„Goch,
im Jahre 1311 mit Wällen versehen und seit 1366 massiv befestigt,
liegt seitlich der hier breitem Wiesenbett mehrfach geteilten Niers,
im Zuge einer wichtigen alten Straße vom Rhein nach der Maas, von
der gegen Norden über das Niersbett weg die Straße nach Kleve
abzweigt, dazu noch an der Grenze zwischen Geldern und Kleve. Der
Niersfluß gibt außer der natürlichen fortifikatorischen Bedeutung
des Platzes noch besondere Vorteile für die gewerblichen Betriebe,
namentlich die in den klevischen Städten blühende Tuchfabrikation.

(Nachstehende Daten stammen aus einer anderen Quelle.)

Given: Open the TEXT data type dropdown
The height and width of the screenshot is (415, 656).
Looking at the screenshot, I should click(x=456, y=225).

Alle diese Momente haben hier zu einem sehr charakteristischen
Stadtbild geführt (Bild 2), das sich in ganz verwandter Form in dem
nahe gelegenen Kalkar wiederholt“ (Edmund Renard in der Zeitschrift
des Rheinischen. Vereins für Denkmalpflege und Heimatschutz, 1912,
S. 110).
Pfarrkirche.
Ein ungünstiges Geschick hat Goch aber nur verhältnismäßig wenig von
seinem einst reichen Besitz an alten Bauwerken gelassen, und dennoch
ist seine St. Magdalenen-Pfarrkirche eine der größten und
beachtenswertesten am Niederrhein (Bild 3, 5, 6). Bereits im 13.

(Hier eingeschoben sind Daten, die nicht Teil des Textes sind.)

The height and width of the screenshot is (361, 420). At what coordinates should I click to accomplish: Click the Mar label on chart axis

Jahrhundert bestand eine Pfarre Goch. Die heutige Kirche wurde im
Jahre 1323 vo1lendet und geweiht, eine gotische Hallenkirche mit
drei gleichen Schiffen. Gegen Ende des 14. Jahrhunderts begann dann
ein zweiter Bauabschnitt, als der mächtige Turm, auch heute das
weithin sichtbare Wahrzeichen der Stadt, vor das Mittelschiff gebaut
wurde (Bild 9.) Seine Fassade wird durch spitzbogige Blenden belebt,
über denen sich im vierten Stockwerk noch ein Rundbogenfries befindet.
Ein dritter wichtiger Bauabschnitt begann dann um die Mitte des 15.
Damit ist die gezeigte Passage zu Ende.